Failure to rescue is defined as staff failure to recognise early signs of deterioration, which results in patient death and has been identified as one of the largest causes of harm to patients (Burke et al., 2022, Mchale et al., 2021). Failure to rescue is described by the United Kingdom National Patient Safety Agency (NPSA) as failure to measure observations, lack of recognition of worsening vital signs; failure to clearly articulate patient assessment, delay in response to a deterioration, and failure to appreciate the severity of illness (Luettel et al., 2007).

To reduce the risk of failure to rescue, initiatives to improve safety and the quality of care for acutely ill hospitalised children has been a priority both for policy makers and clinicians.
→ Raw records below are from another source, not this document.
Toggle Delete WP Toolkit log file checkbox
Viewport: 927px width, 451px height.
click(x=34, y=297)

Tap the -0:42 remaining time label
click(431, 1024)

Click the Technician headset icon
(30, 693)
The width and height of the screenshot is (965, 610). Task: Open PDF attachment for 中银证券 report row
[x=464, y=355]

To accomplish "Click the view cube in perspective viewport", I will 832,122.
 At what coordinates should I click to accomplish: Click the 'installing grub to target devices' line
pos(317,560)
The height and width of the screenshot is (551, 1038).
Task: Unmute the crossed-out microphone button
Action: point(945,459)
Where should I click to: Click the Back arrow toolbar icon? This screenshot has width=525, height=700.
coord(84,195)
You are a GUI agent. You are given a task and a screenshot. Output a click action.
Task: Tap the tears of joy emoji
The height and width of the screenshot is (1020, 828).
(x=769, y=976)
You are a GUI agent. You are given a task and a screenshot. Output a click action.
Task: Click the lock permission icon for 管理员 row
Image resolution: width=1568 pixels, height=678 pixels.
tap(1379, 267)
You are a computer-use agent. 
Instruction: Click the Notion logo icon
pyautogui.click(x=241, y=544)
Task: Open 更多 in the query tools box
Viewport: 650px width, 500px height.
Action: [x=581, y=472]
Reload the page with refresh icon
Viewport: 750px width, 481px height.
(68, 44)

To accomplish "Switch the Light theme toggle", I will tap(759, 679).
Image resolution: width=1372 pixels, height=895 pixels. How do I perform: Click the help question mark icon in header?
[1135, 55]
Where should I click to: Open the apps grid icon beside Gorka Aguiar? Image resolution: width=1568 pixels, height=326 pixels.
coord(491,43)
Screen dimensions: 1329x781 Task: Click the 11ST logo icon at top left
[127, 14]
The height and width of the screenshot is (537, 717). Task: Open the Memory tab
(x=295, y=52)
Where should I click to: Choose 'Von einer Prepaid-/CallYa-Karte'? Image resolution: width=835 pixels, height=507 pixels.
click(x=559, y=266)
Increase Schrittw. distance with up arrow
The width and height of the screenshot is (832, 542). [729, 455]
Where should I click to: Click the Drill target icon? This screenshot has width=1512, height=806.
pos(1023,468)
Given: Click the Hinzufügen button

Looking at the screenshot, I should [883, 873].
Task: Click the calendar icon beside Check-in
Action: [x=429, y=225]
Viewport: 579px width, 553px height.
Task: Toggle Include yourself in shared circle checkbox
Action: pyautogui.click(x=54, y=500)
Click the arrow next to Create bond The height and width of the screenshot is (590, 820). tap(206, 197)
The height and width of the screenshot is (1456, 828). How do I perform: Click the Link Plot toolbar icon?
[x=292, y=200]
This is reflected by the implementation and integration of Rapid Response Systems (RRS), variably known as critical care outreach teams in the UK, as part of care pathways (Al-qahtani and Al-dorzi, 2010, Burke et al., 2022), an important and innovation step towards enhancing quality and safe care is the expanding of the RRS process to include patients and family activation (Institute for Family-Centred Care (USA) (2019)). Paediatric healthcare is centred upon the concept of family-centred care which promotes partnership working and considers children and their families as experts (Kuo et al., 2012). Patients and their families can often recognise changes in the child’s condition before nursing and medical staff, which is increasing the emphasis upon encouraging a system in which patients and families can escalate their concerns to increase early recognition of the deteriorating child (Strickland et al., 2019). The concept of a family-activated rapid response system is becoming widely accepted, on a National scale, as a patient safety initiative to reduce the incidence of failure to rescue (Bavare et al., 2018).

Therefore, this review was undertaken to; (i) identify current family activation rapid response interventions, and (ii) understand and analyse the use, involvement and mechanisms by which family activation works. The study aimed to identify intervention context, escalation (action) and outcomes (for example health outcomes, effectiveness of commutation) components associated with family activation. Findings from this review were used to inform further ongoing research on this subject within our organisation.